GENEVA (AP) - A new U.N. refugee agency report on migrants who braved long and often-deadly land routes to Libya has found that government officials, such as border guards, police and soldiers, in the African countries they crossed were responsible for nearly half of all cases of physical violence against them.
The finding, which is bound to raise calls for greater accountability, comes in a report Wednesday from refugee agency UNHCR and the Danish Refugee Council. It seeks to chronicle cases of violence and death that have been hard to track along the often deserted routes to Libya - the top launch pad for Mediterranean crossings toward Europe.
The report, entitled “‘On this journey, no one cares if you live or die,” also warns that the COVID-19 pandemic, which has led to border closures, could make such treks even more dangerous as human smugglers try riskier techniques to evade detection.
Based on nearly 16,000 interviews and data collected by the council’s Mixed Migration Center, the report found at least 1,750 people died on the journeys across both east and west Africa in 2018 and 2019 - making the land route one of the deadliest for migrants and refugees in the world.

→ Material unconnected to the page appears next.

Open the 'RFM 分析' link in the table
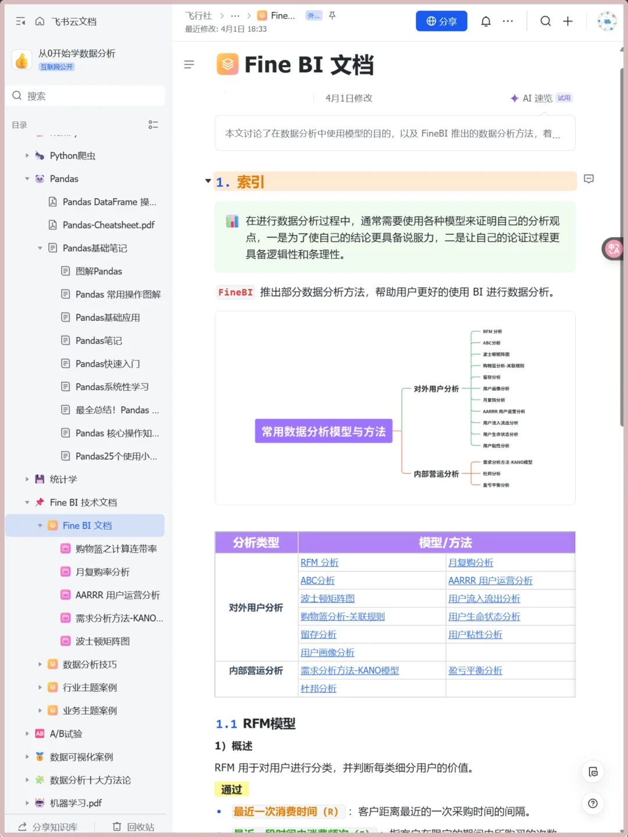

UNHCR says the count is believed to fall far short of the actual death toll.
“We’ve learned report after report that there were abuses along those roads, either committed by security forces, either committed by smugglers and traffickers,” said Vincent Cochetel, UNHCR’s Special Envoy for the Central Mediterranean. “Now, we have much more detailed information as to where are the abuses committed, by whom they are committed. So no one can say: ‘We don’t know.’”
The report found 47 percent of incidents of physical violence reported by migrants along the entire route - both east and west - were reportedly caused by security forces, police, military, immigration officers and border guards, compared to 29 percent by smugglers.
The report divvies up much of Africa north of the Equator into three sections, and lays out individual accounts: Some spent a year detained in warehouses; others faced physical abuse from traffickers to extract payments; some faced sexual and gender-based violence at the hands of officials.
“On the West African routes leading to Libya, it’s mainly the security forces, immigration officials, border officials involved in acts of sexual, gender-based violence,” Cochetel said in an interview at UNHCR’s headquarters. “Whereas if we look at other type of physical abuse along the routes, the majority of the perpetrators are smugglers, traffickers or criminal gangs associated with them.”
The authors say more work is needed to boost protections for the people on the move, and provide better, legal alternatives for their journeys, and cited “pockets of progress” such as through arrests of some criminals responsible.
“There has to be proper accountability for those crimes. There do have to be very accessible complaint mechanisms on access to justice for victims of trafficking once they have reached safety,” said Cochetel - adding that home, transit and destination countries need to be involved in that.